Asked about the six dis­crim­i­na­tion trig­gers, re­spon­dents said that dis­crim­i­na­tion was most fre­quently based on eth­nic ori­gin (76.5 per­cent), fol­lowed by sex­ual ori­en­ta­tion (70.5 per­cent), dis­abil­ity (58.1 per­cent), re­li­gious pref­er­ence (54.1 per­cent), age (51.6 per­cent) and gen­der (49.9 per­cent). Each of these traits was found to in­ter­act with the oth­ers, as well as with so­cioe­co­nomic back­ground. Gen­der and age are said to play a sig­nif­i­cant role in trig­ger­ing mul­ti­ple dis­crim­i­na­tion.

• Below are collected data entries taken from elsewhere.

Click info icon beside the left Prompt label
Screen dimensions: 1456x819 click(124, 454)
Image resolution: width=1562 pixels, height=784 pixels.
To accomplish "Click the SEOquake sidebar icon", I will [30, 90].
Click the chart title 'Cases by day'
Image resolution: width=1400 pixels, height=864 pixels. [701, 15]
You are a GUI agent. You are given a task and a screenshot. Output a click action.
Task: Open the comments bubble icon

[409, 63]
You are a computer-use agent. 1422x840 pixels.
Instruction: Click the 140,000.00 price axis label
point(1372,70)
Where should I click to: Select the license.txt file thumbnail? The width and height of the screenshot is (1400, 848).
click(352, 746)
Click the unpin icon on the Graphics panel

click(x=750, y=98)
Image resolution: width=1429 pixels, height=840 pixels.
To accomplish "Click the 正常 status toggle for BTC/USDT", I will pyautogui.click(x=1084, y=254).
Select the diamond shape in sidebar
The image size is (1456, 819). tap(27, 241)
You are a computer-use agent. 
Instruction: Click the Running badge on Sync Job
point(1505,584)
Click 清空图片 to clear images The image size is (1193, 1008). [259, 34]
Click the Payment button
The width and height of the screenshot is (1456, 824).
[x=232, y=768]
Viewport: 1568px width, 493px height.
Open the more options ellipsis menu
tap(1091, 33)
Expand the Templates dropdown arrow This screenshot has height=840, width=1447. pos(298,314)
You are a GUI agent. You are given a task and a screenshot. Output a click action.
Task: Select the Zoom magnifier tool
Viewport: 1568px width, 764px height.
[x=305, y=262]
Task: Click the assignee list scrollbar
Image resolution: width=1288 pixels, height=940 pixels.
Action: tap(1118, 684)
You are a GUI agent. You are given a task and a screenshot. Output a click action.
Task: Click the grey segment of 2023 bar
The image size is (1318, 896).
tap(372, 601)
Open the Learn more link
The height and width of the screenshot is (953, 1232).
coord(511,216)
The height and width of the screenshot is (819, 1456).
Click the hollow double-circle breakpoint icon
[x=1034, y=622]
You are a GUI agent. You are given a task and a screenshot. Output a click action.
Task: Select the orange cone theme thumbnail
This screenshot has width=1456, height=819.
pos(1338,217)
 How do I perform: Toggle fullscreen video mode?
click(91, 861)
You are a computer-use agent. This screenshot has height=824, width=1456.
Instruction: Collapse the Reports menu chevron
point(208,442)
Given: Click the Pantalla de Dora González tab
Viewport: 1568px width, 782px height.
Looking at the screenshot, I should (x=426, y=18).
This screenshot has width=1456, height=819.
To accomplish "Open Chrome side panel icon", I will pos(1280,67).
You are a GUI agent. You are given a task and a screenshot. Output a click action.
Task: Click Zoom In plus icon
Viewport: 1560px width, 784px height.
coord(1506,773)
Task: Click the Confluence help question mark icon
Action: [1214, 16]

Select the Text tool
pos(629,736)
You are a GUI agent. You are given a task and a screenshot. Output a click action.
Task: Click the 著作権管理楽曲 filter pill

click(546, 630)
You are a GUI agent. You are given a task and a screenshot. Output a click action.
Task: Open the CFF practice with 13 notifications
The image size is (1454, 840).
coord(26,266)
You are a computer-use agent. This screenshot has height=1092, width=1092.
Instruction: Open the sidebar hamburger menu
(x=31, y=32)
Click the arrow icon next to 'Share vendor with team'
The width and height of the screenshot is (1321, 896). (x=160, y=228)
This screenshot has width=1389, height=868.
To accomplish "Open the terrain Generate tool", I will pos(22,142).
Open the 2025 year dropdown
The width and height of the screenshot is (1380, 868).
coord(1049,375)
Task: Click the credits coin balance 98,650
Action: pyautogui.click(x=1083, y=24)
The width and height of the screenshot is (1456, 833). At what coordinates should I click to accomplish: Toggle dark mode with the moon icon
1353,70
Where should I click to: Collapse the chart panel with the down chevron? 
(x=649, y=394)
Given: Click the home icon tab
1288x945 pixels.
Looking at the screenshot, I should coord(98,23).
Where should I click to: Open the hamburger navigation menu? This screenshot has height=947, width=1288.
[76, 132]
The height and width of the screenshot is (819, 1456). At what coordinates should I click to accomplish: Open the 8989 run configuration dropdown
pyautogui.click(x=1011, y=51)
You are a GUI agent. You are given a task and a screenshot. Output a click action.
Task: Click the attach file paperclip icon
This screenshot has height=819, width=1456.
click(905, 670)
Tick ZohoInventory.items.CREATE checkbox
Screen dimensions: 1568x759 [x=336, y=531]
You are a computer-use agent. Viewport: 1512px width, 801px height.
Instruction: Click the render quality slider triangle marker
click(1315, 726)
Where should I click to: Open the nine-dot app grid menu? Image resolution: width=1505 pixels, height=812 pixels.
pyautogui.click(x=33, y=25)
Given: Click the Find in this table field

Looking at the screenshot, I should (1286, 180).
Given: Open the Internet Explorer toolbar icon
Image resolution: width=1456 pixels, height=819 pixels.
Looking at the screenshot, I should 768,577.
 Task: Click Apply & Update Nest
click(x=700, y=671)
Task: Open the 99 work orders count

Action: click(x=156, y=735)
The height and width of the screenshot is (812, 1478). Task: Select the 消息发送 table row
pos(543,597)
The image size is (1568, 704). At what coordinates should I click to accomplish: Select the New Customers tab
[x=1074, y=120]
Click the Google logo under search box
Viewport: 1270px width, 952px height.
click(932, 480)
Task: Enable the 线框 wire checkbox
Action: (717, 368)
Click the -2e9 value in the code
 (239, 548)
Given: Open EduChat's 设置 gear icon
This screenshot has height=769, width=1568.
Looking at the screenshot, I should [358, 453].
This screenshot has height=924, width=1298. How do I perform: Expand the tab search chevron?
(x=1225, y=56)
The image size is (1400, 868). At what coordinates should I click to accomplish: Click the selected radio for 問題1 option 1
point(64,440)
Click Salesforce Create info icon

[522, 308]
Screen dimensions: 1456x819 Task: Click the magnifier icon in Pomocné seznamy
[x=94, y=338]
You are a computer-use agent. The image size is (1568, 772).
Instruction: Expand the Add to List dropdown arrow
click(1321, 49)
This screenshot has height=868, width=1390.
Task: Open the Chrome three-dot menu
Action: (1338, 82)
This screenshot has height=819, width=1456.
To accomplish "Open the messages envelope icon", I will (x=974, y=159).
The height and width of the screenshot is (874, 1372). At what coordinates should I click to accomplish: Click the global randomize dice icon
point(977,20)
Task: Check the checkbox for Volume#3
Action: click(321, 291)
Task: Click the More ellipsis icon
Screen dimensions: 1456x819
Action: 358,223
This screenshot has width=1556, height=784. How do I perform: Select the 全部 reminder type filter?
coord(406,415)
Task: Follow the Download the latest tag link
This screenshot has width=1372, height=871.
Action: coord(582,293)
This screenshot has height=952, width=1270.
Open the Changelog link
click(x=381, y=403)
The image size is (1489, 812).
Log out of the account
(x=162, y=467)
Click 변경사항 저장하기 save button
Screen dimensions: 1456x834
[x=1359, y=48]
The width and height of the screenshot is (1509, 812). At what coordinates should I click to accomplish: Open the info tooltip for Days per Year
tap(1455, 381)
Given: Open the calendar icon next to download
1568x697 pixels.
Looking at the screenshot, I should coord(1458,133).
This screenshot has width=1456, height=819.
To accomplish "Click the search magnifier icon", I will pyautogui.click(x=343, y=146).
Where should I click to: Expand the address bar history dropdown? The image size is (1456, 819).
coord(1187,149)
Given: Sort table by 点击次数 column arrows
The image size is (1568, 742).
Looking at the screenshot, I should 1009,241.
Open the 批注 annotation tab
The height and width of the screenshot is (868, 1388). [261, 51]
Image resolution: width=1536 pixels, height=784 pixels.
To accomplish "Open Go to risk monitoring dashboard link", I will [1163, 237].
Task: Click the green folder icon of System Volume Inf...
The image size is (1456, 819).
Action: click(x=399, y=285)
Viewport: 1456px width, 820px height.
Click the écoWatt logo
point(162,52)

The EKKE sur­vey was part of the “Tack­ling Mul­ti­ple Dis­crim­i­na­tion in Greece” pro­gram, which was se­lected for EU fund­ing from among 600 pro­pos­als. The pro­gram was car­ried out with the par­tic­i­pa­tion of four partners: the Eco­nomic and So­cial Coun­cil (ESC), the Hel­lenic Open Univer­sity (HOU), the Re­gion of Crete’s Direc­torate of So­cial Care, and the Univer­sity of Seville.

“Ev­ery partner car­ried out its own set of ac­tions and lab ex­per­i­ments with the par­tic­i­pa­tion of or­ga­ni­za­tions’ representatives and groups ex­posed to dis­crim­i­na­tion. Ev­ery time we were struck by the huge turnout; ev­ery lab was bet­ter than the pre­vi­ous one,” Balour­dos says. The study, which was pub­lished in a vol­ume ti­tled “Tack­ling Mul­ti­ple Dis­crim­i­na­tion in Greece,” was pre­sented at an in­ter­na­tional con­fer­ence at the Dig­i­tal Pol­icy Min­istry on De­cem­ber 5.

The can­di­date that most em­ploy­ers ap­peared to be look­ing for was a Greek male aged up to 45.